### PROBLEMS AND TASKS
**a.** Rename "anger" as "frustration" and write out the children's book reviews from "Anyway. What I" to "lesson over here." with that change.
**b.** Carry the children's book reviews on from where they stop.

### TEXT SEGMENT
A corporate partnership attempting to right the wrongs of Lego's previous generation of gendered marketing. I mean, basically. LEGO is all-caps blasted on page 1, followed by Disney Princesses (not just any princesses). Man, get that brand loyalty early!
A strange narrative form: an unseen “girl” loves LEGO (!) and Disney Princesses, and plays make-believe with them. Relatable. In the make-believe story, Jasmine (of Aladdin) has lost her gold vase. There are many gold items. Also, what does a Lego vase look like? Eventually, it is recovered. The end.
My kid was mostly unsettled and maddened by the unseen girl. WHO is telling the story, they kept demanding me to answer. I had no answer.
The library had a big Holi spread in the children's section, and who among us doesn't love Holi? WHO??? Some mood music.
Anyway. What I took to be an introduction to Holi as a day and concept turned out to be a VERY relatable story about a girl getting mad about a perceived slight (she got the wrong color), and learning - through the power of a Holi story - how to let go of her anger and accept love and softness back into her heart. BOY OH BOY do we sometimes need that lesson over here.
Art was gorgeous. Appreciated the suburban backyard.
Lurid, florid, grotesque aesthetic, which is perfect for capturing the idea of a giant ogre in the sky whose diet consists mainly of English kids. Honestly, this seemed quite scary for a preschooler, and indeed my kid was GLUED to the pages and needed to have every light then turned on. Though they kept assuring me they were not scared, it was not too scary, no no GO ON.

[Saved data entries]
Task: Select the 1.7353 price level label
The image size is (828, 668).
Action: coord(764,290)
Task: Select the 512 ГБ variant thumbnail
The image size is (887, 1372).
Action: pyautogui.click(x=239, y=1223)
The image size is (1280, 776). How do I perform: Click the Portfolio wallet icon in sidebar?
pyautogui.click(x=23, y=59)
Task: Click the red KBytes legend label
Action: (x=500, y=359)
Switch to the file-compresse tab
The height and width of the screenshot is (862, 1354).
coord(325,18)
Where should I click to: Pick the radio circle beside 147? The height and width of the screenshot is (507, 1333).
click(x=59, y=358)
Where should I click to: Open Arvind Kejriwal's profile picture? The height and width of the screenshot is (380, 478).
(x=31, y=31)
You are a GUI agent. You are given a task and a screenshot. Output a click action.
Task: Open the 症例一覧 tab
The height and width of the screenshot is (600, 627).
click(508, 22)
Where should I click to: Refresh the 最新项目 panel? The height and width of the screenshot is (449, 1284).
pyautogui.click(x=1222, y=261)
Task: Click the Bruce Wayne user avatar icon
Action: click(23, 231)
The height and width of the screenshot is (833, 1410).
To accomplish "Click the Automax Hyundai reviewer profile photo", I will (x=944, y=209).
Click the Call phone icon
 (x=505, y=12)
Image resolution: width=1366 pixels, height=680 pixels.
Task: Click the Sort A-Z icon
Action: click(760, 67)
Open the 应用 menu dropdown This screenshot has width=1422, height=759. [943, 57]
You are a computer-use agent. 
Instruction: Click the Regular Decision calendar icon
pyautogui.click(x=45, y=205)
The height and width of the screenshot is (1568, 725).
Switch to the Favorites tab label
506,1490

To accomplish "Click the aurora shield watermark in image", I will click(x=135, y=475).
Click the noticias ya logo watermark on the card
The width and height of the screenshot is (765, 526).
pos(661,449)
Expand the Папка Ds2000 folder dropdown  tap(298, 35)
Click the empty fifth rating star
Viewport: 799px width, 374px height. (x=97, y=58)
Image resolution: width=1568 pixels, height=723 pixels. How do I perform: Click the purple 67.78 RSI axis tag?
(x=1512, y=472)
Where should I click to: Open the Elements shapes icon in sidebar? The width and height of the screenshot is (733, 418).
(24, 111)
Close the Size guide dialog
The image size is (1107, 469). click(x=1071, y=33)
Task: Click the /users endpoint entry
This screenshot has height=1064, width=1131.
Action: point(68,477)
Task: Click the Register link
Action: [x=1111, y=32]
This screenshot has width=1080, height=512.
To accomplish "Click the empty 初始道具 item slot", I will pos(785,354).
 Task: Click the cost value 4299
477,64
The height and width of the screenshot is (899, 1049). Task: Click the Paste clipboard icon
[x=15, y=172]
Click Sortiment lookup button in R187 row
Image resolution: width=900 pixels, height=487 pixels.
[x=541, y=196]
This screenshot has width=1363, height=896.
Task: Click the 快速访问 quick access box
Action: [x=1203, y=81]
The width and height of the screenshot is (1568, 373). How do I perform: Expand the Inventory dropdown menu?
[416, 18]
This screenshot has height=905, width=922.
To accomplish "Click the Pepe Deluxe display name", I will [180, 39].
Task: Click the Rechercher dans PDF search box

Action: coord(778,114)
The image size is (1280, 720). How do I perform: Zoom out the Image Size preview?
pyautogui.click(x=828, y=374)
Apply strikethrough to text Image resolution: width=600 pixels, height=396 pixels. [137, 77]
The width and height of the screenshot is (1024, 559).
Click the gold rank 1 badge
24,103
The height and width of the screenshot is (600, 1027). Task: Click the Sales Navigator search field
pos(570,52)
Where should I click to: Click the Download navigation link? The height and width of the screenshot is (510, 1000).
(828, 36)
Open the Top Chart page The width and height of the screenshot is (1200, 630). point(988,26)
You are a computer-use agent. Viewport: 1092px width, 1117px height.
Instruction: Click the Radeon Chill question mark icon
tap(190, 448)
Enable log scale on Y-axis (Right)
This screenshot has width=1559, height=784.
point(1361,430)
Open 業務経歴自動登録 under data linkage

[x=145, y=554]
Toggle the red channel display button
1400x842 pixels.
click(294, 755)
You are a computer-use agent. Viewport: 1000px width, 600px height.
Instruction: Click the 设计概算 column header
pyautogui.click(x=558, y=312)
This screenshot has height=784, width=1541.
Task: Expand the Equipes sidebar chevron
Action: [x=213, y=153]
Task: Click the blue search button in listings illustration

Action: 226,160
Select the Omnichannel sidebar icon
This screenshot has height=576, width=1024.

### ANSWERS BY ITEM
**a.**
Anyway. What I took to be an introduction to Holi as a day and concept turned out to be a VERY relatable story about a girl getting mad about a perceived slight (she got the wrong color), and learning - through the power of a Holi story - how to let go of her frustration and accept love and softness back into her heart. BOY OH BOY do we sometimes need that lesson over here.

**b.**
A disturbing and distressing examination of the currently-happening Uyghur genocide, and how it's accelerated by modern surveillance state technologies to create “smart” labor/reeducation camps.
Just like the Nazis leveraged early 20th century industrialization to organize the Holocaust, so China is leveraging computer vision, smartphones, and machine learning to organize its own destruction of the Uyghur, Kazakh, and other ethnic minorities along its borders. A short book, but an informative and scary one! Darren Byler situates this genocide in the overall history of genocides and state surveillance; this book made me want to restart James Scott's Seeing Like a State - since this book, and this genocide, is very much the eventual, worst extension of what Scott described: the creation of last names, street names, and order so that the state may “see”.